Sources in Cisse's entourage on Sunday said they had filed a case at the constitutional court over alleged "ballot-box stuffing, breach of electoral law and irregularities."

Two other opposition candidates, businessman Aliou Boubacar Diallo and former prime minister Cheick Modibo Diarra, who came in third and fourth place, have also turned to the court.

In the north and centre of the country – shaken by militant violence and lawlessness – ethnic tension has been sharpened by the vote.

The northern town of Gao, along with Timbuktu and Kidal, were captured by the largely Tuareg National Movement for the Liberation of Azawad (MNLA) and militants in an uprising in March 2012.

AP

In this photo released by the Union for the Republic and Democracy party, Soumaila Cisse, the opposition presidential candidate casts his ballot during the presidential elections in Niafunke Mali, Sunday, July 29. He is set to contest the run-off election.

The militants took the ascendancy and started to impose strict Islamic law in the territory known as Azawad, but French military ground and air forces intervened and routed the rebels in the first five months of 2013.

Ballot-stuffing accusations

But the insurgency remains undefeated, and lawlessness abounds. 

"It's in the areas where there is no security that you hear that IBK has stolen votes. In those places, the heads of the polling stations took ballot boxes and filled them for IBK," said Abdoulmajid Agagrossi, an unemployed electrician of 23, referring to Keita by his initials.

"This is total fraud," businessman Mohammed Toure asserted in Gao while he drank tea with a group of friends. 

"In one constituency, they had 9,772 votes for IBK and just one for Cisse – but there were only 9,000 registered voters."

The institutions of state are largely absent in the region, and armed groups, mostly Tuaregs, who signed a 2015 peace agreement with the government, are taking part in security during the presidential election.

Some Gao residents charge that the presidential party cut a deal with the armed groups to rig the vote.

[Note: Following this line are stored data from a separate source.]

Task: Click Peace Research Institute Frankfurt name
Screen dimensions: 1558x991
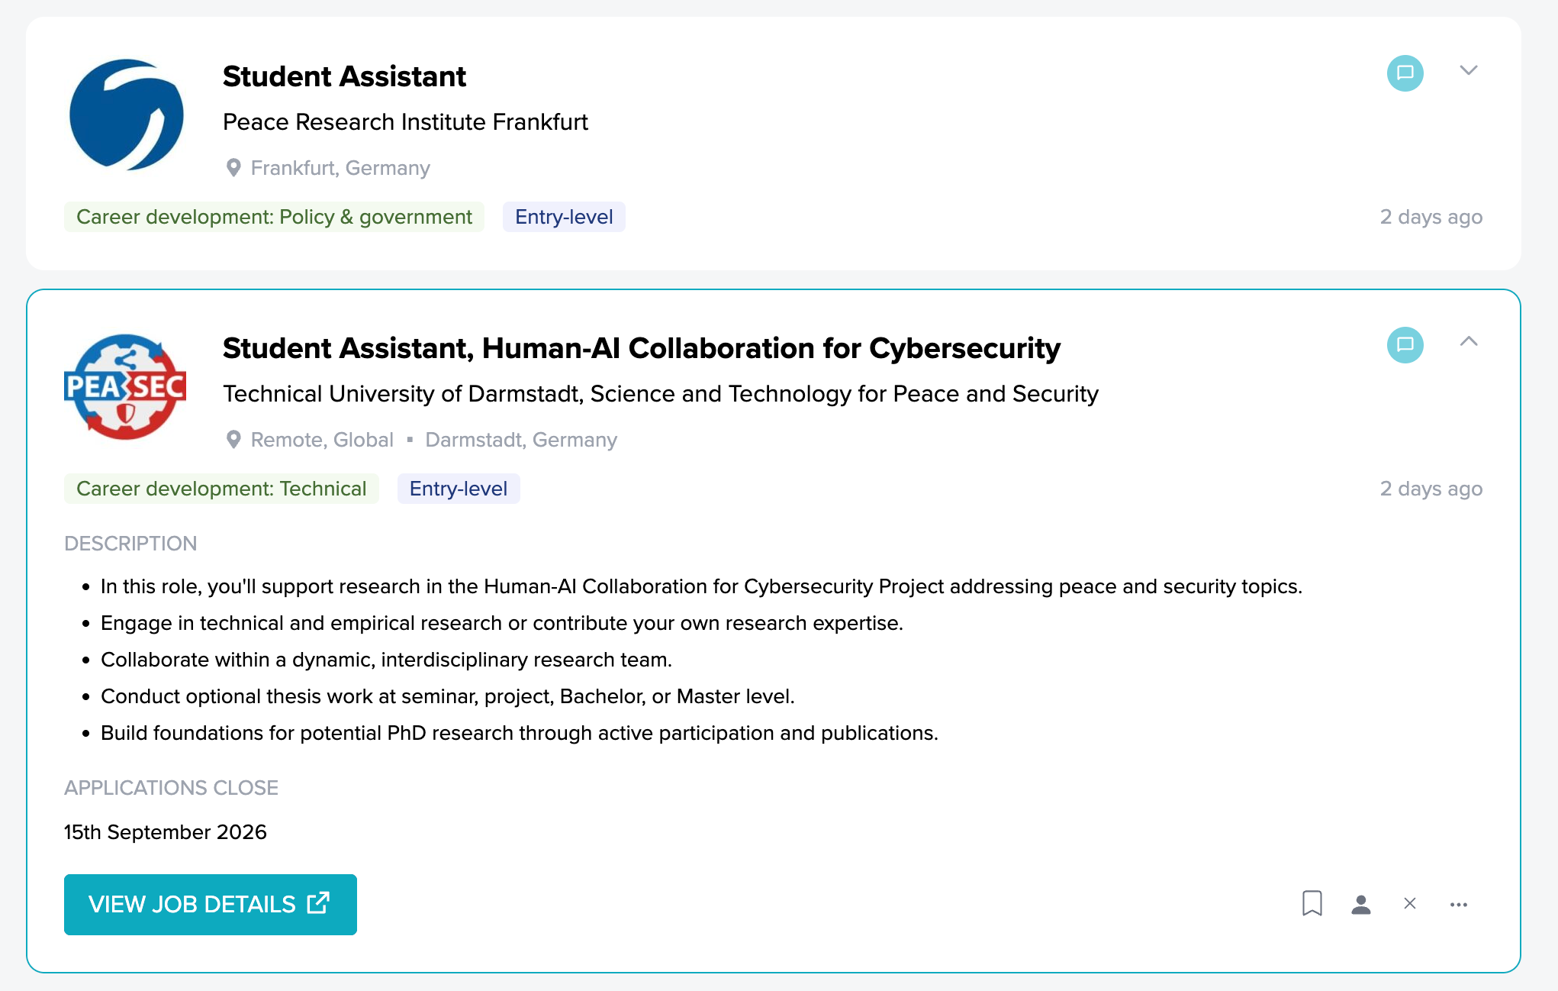Action: point(405,122)
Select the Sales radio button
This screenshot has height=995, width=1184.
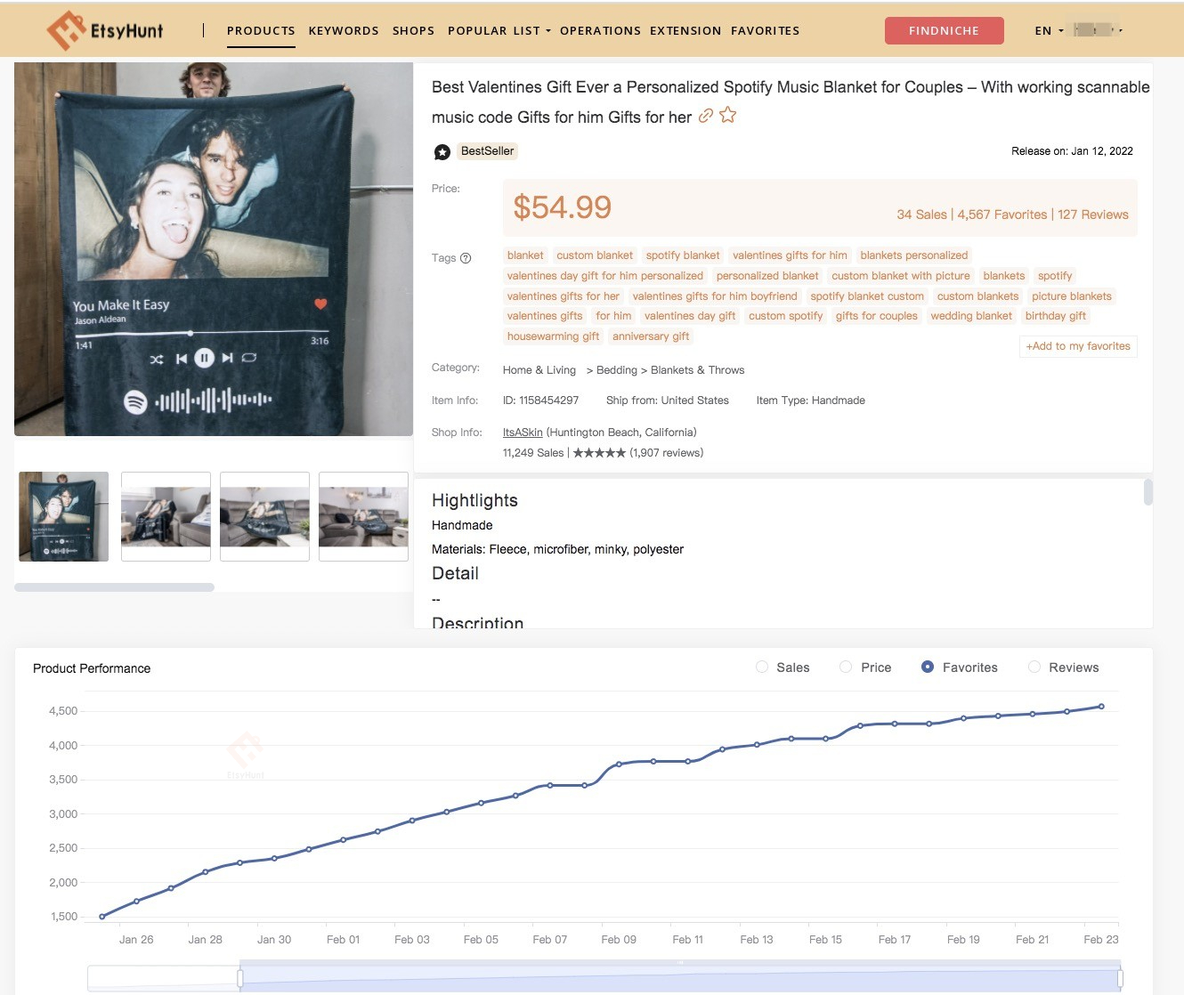[x=762, y=667]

"You hear that everywhere in town," said an official with the UN mission MINUSMA, asking not to be named and unable to confirm any challenge to the vote results.

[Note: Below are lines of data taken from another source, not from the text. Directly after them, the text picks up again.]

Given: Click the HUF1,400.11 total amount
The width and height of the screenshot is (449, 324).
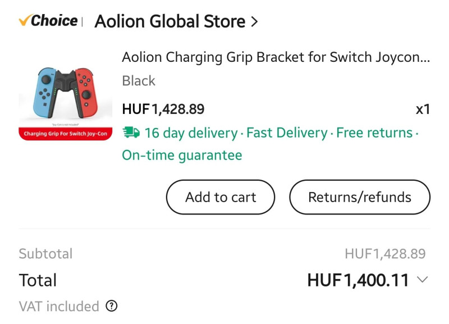Looking at the screenshot, I should pyautogui.click(x=358, y=280).
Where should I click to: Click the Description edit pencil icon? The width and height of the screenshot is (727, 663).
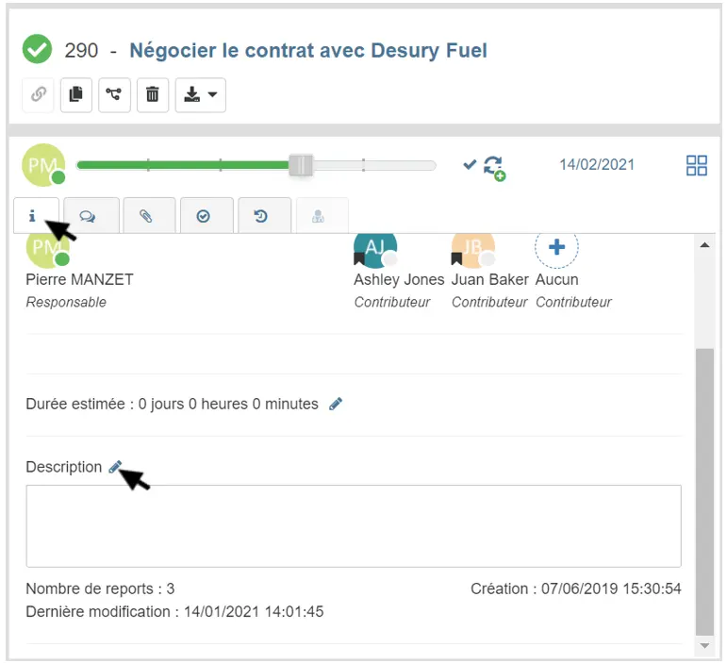(x=115, y=467)
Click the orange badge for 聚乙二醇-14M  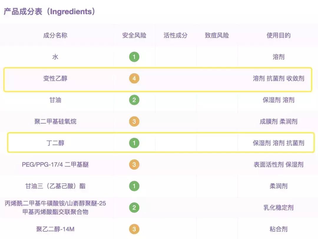[134, 229]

Last March, authorities imposed a week-long curfew throughout Gao following deadly clashes between ethnic Arabs and the Songhai community.

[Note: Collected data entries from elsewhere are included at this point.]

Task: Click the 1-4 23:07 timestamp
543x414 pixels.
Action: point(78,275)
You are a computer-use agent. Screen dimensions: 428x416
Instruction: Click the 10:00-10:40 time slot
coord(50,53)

Alassane Maiga, a 45-year-old teacher from Gao, said that "ballot-stuffing in the nomad areas" was chronic.

And he has no doubt about the culprits: what he calls the "light-skinned ones"  – Tuareg and Arab peoples, traditionally roaming tribes of the Sahara, whom he also blames for violence, but cannot provide details.

More than 700 polling stations across the country were unable to open because of violent incidents. 

The government released the results at national level, but "has no intention at all of publishing them in detail, constituency by constituency," a source close to the ministry told AFP, ignoring calls by the opposition and international observers for "transparency."